The system, upon power on, may be configured to execute boot code 290 for the BIOS 268, as stored within the SPI Flash 266, and thereafter processes data under the control of one or more operating systems and application software (for example, stored in system memory 240). An operating system may be stored in any of a variety of locations and accessed, for example, according to instructions of the BIOS 268. As described herein, a device may include fewer or more features than shown in the system of FIG. 2.

Information handling device circuitry, as for example outlined in FIG. 1 or FIG. 2, may be used in devices that collect ephemeral data for use in contextual searching, as further described herein. Examples of the real-time ephemeral data that may be collected, and the sensors or other hardware devices or sources used in the collection, include but are not necessarily limited to environmental data (e.g., temperature, humidity, atmospheric pressure, wind speed, wind direction, etc., collected via, e.g., sensors such as thermometers, barometers, and/or access to applications containing such information derived from a third party), biometric data (e.g., human presence, human proximity, touch, facial recognition, eye tracking, gaze detection, etc., e.g., collected, e.g., via biometric devices such as a fingerprint reader, camera(s) or the like), light data (e.g., ambient, infrared, collected, e.g., via single or multi-dimensional camera(s)), sound data (e.g., acoustic record derived from microphone(s), etc), device orientation data (e.g., orientation data collected via a single or multi-dimensional compass, via a single or multi-dimensional inclinometer, etc.), device motion data (e.g., collected via a single or multi-dimensional accelerometer, via a single or multi-dimensional gyrometer, etc.), location data (e.g., collected via a global positioning satellite system, via a system collecting static, broadcast and/or dead reckoning data, etc.), scan data (e.g., triangulation data, barcode data, radio frequency identification data RFID, quick response (QR) code data, near field communication (NFC) data, etc., e.g., collected via components configured to collect the same, etc.), time data (e.g., real-time clock data, alarm data, etc.), hardware connection data (e.g., USB connection data, FIREWIRE cable connection data, high definition multimedia interface (HDMI) data, other port data, etc.), virtual connection data (e.g., web pages open, RSS feeds active, streams received, etc.), and device state data (e.g., open applications, power state, etc.).

* Data records:

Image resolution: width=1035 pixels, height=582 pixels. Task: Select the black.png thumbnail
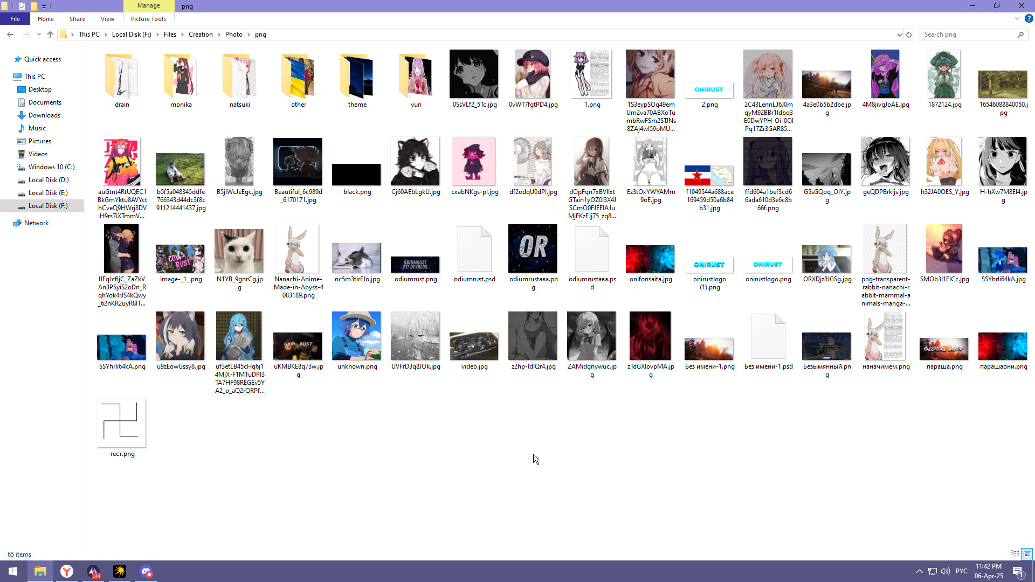pyautogui.click(x=356, y=175)
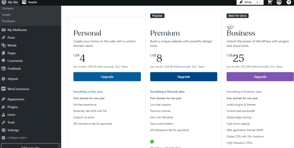Click the help question mark icon
This screenshot has width=294, height=148.
[289, 2]
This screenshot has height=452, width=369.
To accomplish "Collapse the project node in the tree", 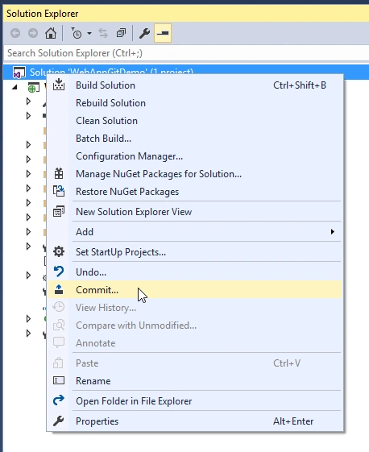I will [x=15, y=87].
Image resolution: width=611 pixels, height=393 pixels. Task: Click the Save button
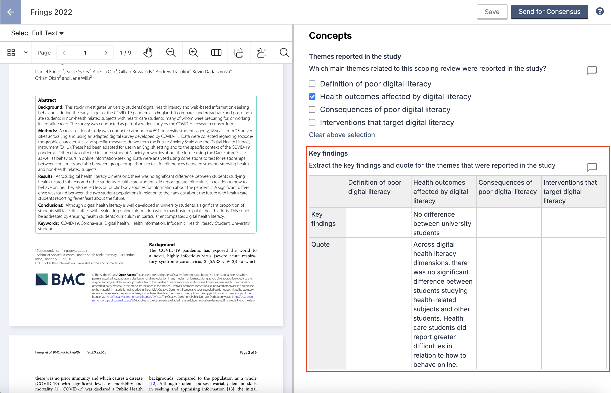click(492, 12)
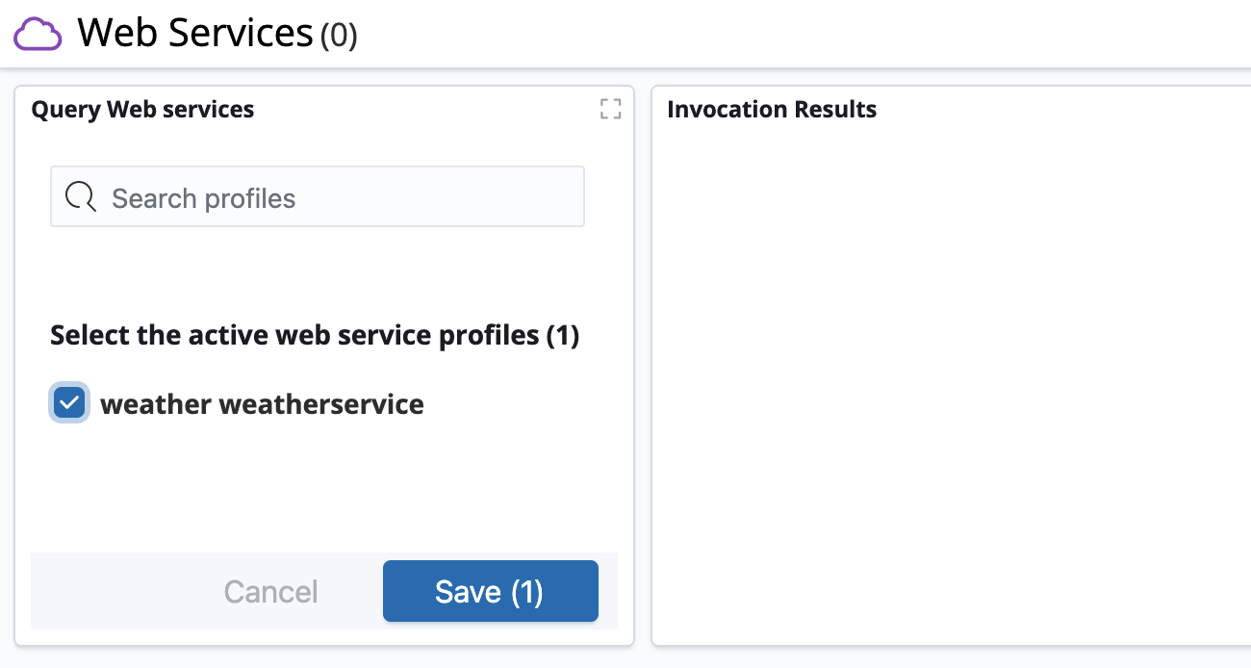
Task: Save the selected web service profile
Action: click(x=490, y=591)
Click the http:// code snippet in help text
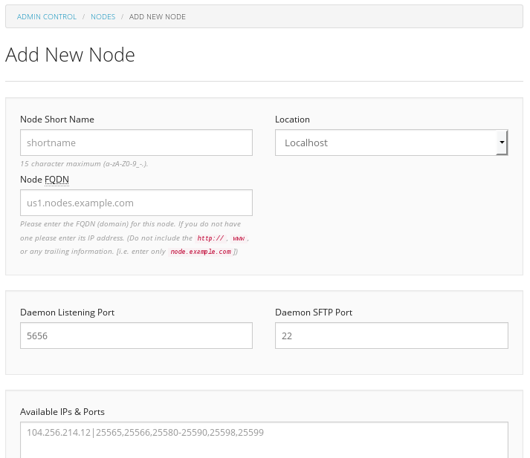 pyautogui.click(x=210, y=238)
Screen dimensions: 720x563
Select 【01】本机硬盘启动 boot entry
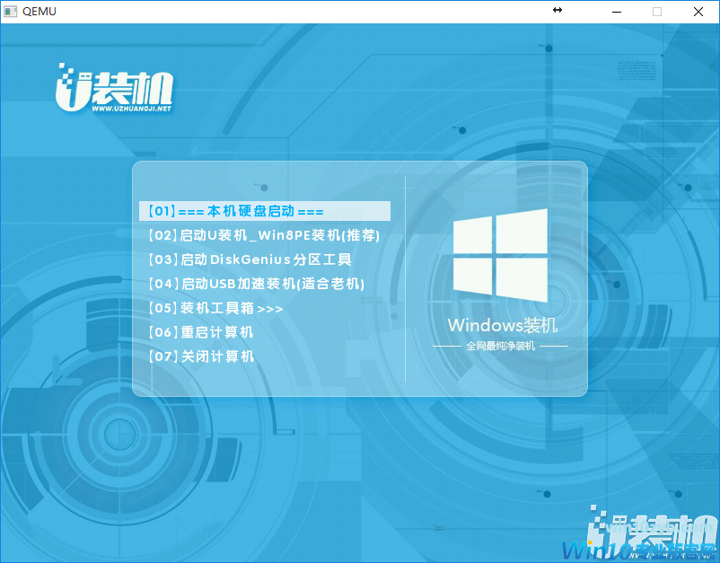coord(233,212)
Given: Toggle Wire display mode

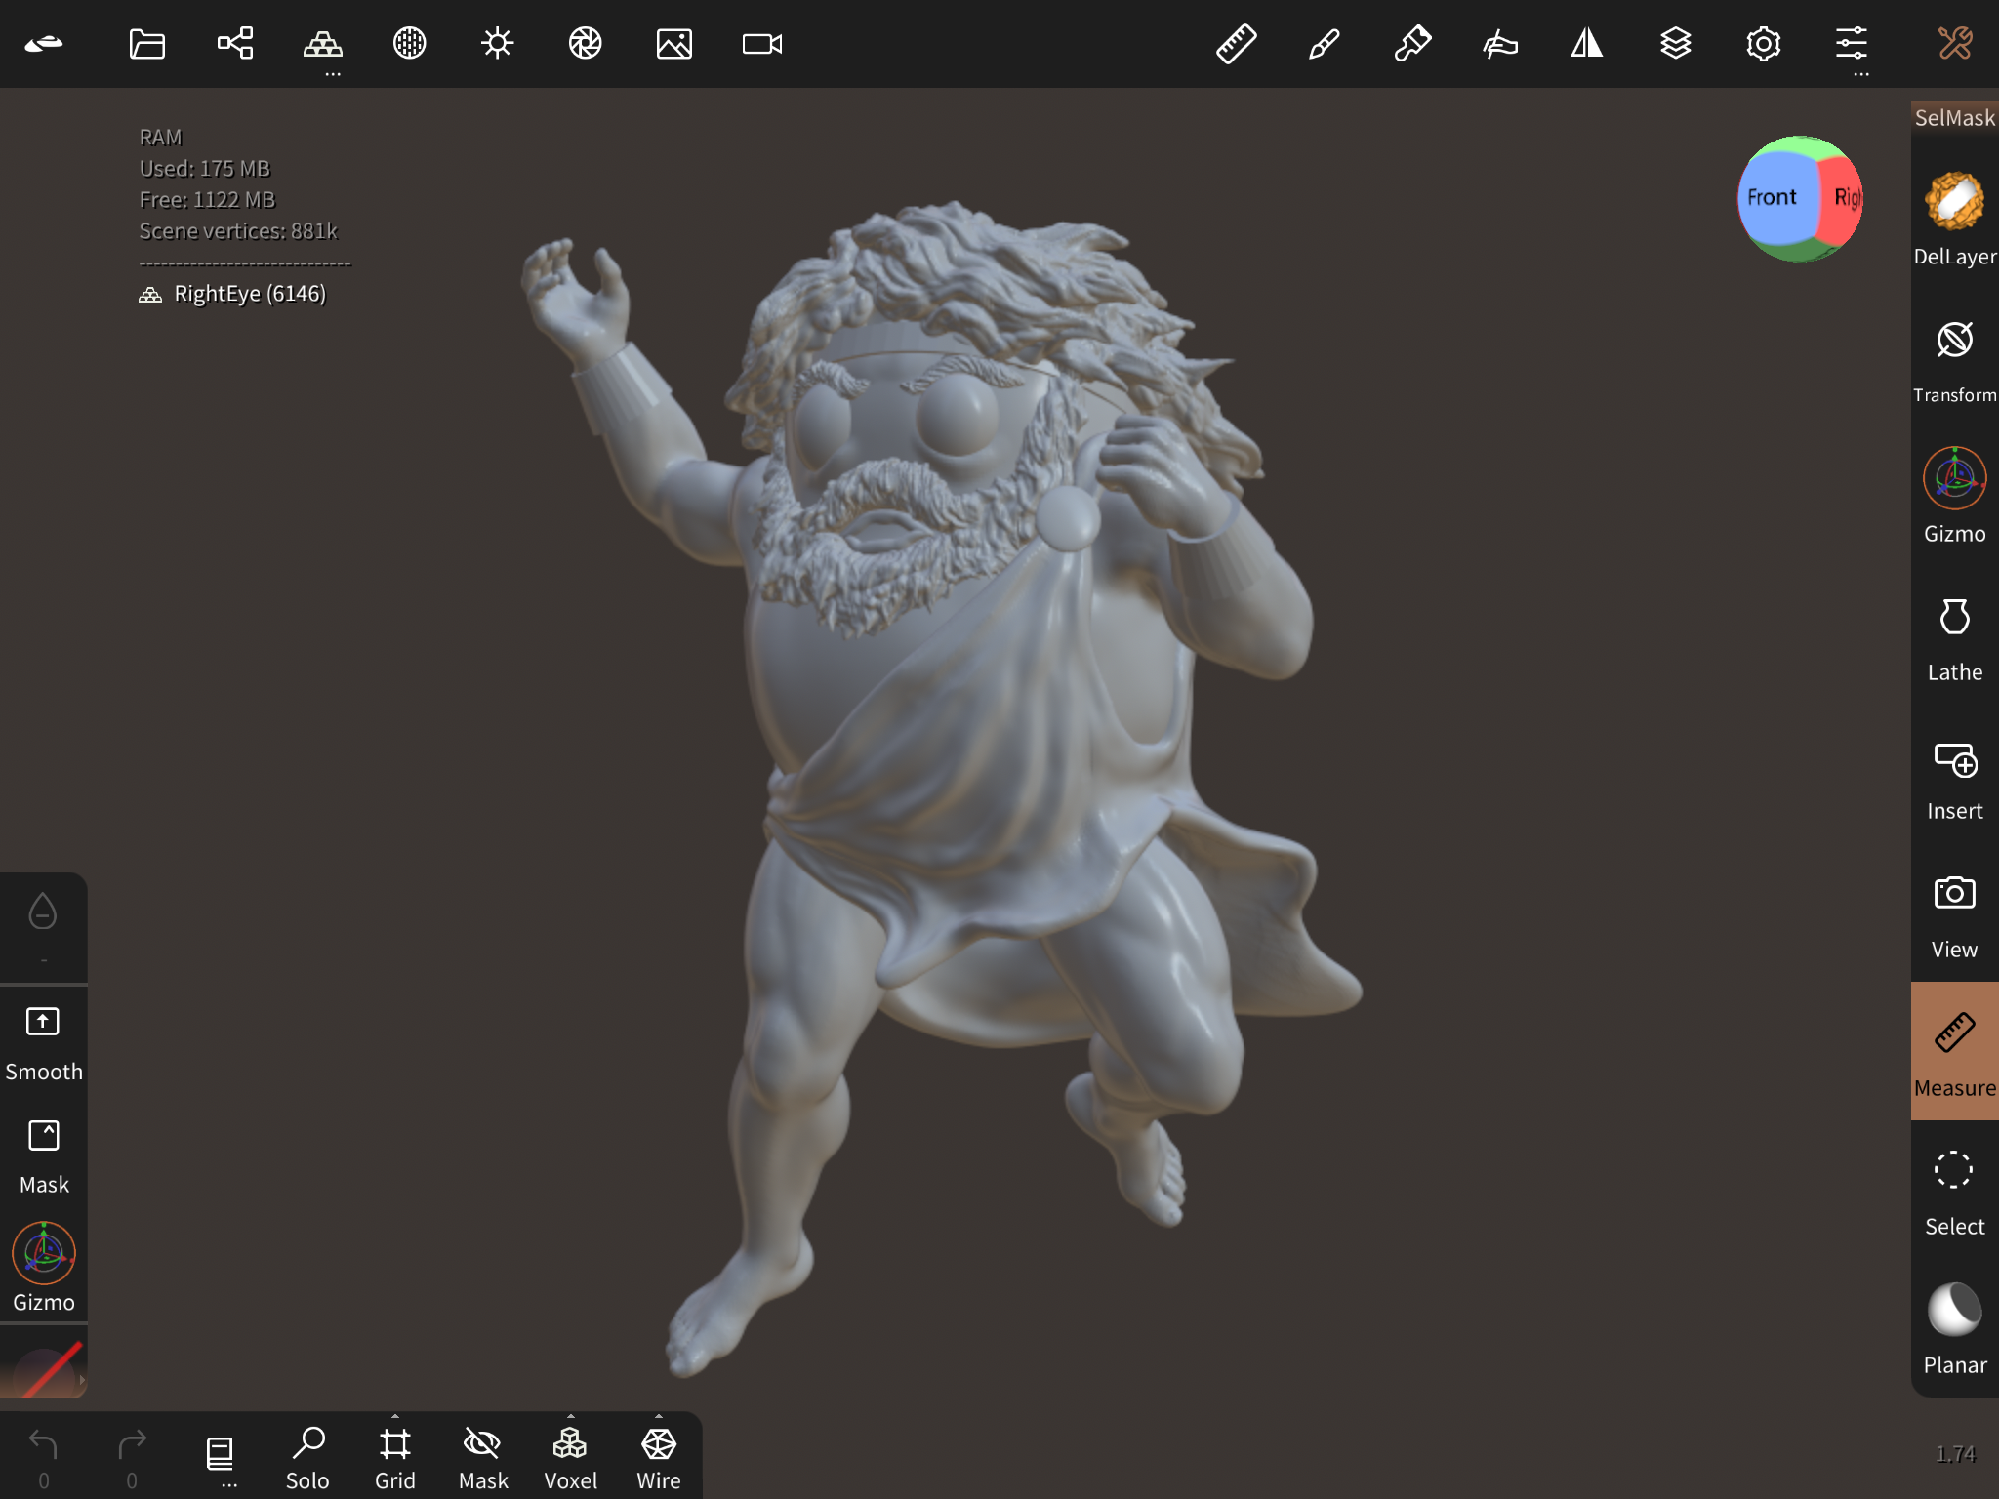Looking at the screenshot, I should pos(658,1454).
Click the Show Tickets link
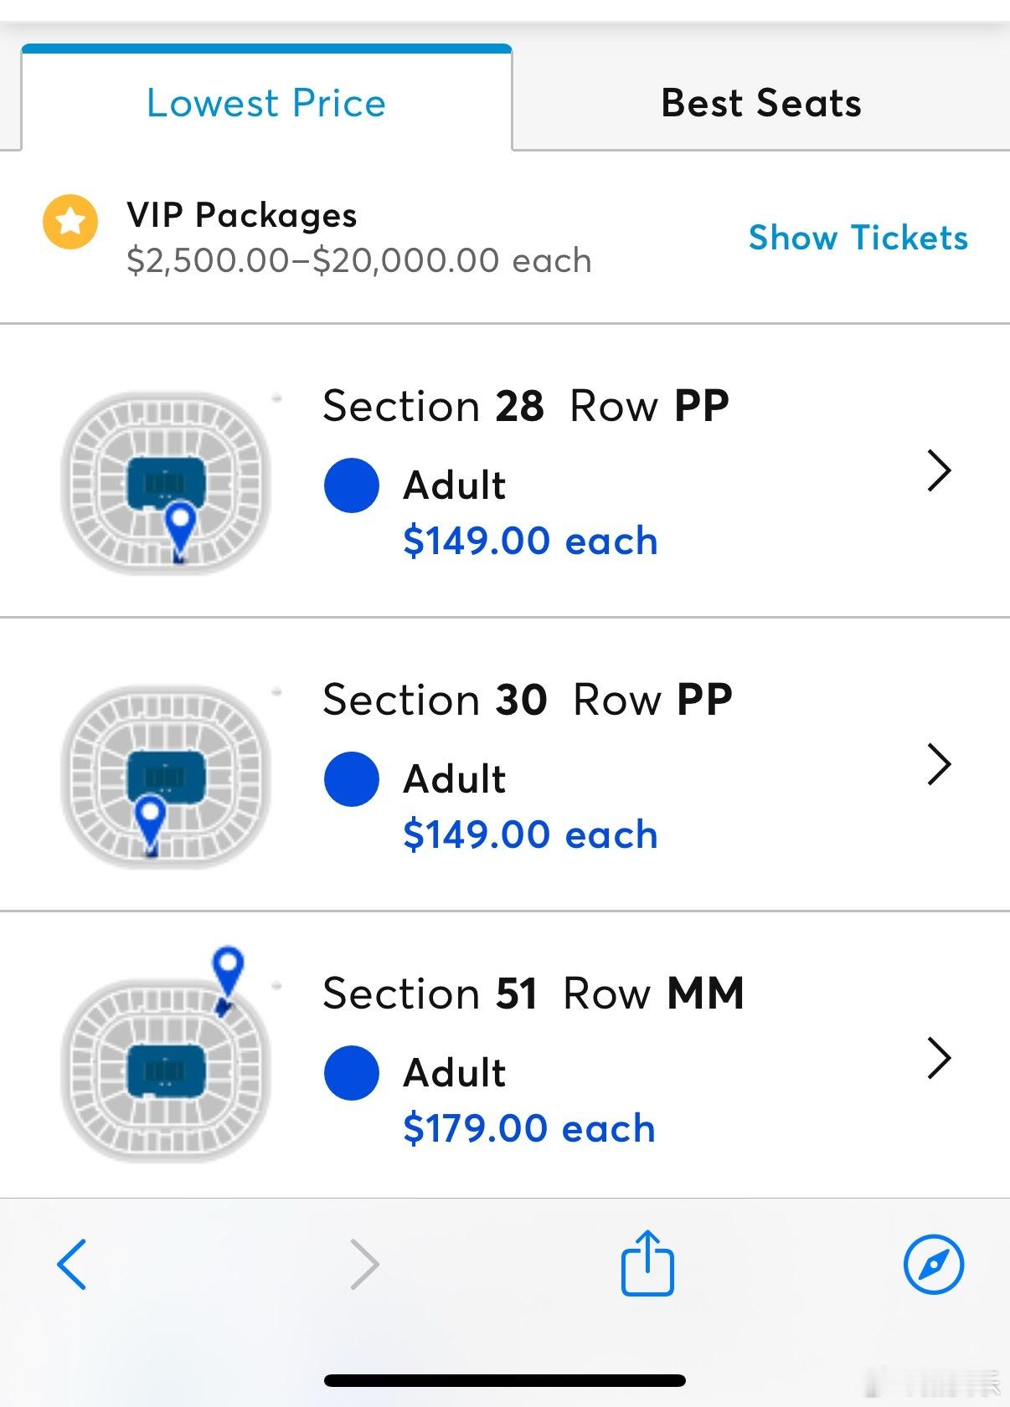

* Aim: Pick up the passage on device circuitry that collects ephemeral data for contextual searching and continue it from its last sentence.

* Result of the exercise:
While such ephemeral data may be collected, e.g., using a plurality of sensors, it may not be useful unless analyzed and converted into another form. For example, GPS data that is not processed (e.g., analyzed and associated with a nearby landmark) is not particularly useful. Moreover, such unprocessed data may not be in a suitable format for use by other applications.

Therefore, the expression of, or useful organization of, the ephemeral data can be maintained within a data store having organized data structures, e.g., contextual data tags, that contain contextual data derived from the sensed or otherwise acquired ephemeral data, e.g., association between GPS data and a known landmark.

Additionally, the sensed or otherwise derived ephemeral data may be associated with a reference to the user's object(s), e.g., files, documents, destinations, etc., such as being associated with a user object event. For example, GPS, audio data, etc., may be converted, e.g., analyzed and/or formatted and thereafter associated, e.g., in time and/or location, with a user object event such as object creation, object editing, object transferring, etc. Thus, by way of example, collected ephemeral GPS data may be converted into contextual data by associating it with a known landmark and thereafter associating it with an object event, e.g., editing a document. Similarly, collected ephemeral audio data may be converted to contextual data by extracting keywords from audio and associating the keywords with an object event, e.g., emailing the object to a device contact.

Furthermore, these references or associations, e.g., between contextual data and objects, may be maintained locally (i.e., on-device) and/or in remotely accessible storage, e.g., in the cloud. In addition to using file, process, application and hardware connection events as triggers for collecting the ephemeral data, the collection can also occur at regular intervals or otherwise according to a policy. This permits, for example, the best of the ephemeral data collected by co-located devices to be shared and associated with references to content/user objects on each of the user's devices. This also allows for a busy user device to use the ephemeral data collected by another user device, e.g., a user device that is less-busy and co-located. Accordingly, a user device may control (e.g., throttle) its own ephemeral data collection, e.g., until the particular user device is less busy or otherwise has appropriate processing and/or memory.

Referring to FIG. 3, an embodiment therefore detects an object event (e.g., accessing a user object, saving a user object, transferring a user object, etc.) at 301 and utilizes this as a trigger for collecting object event data at 302. The object event data collected at 302 may include but is not limited to a file name of the object, a storage location of the object, a type for the object (e.g., application type), as well as content of the object (e.g., key words).

Similarly, an embodiment may utilize the object event at 301 a trigger for collecting ephemeral data at 303, although the ephemeral data may be collected without use of such trigger, e.g., according to a timing policy. Nonetheless, the object event 301 may be utilized to associate the ephemeral data collected at 303 with the object which is the subject of the object event at 301. For example, sensor data collected from a plurality of sensors may be associated in time with the object for which the event takes place, e.g., at 301.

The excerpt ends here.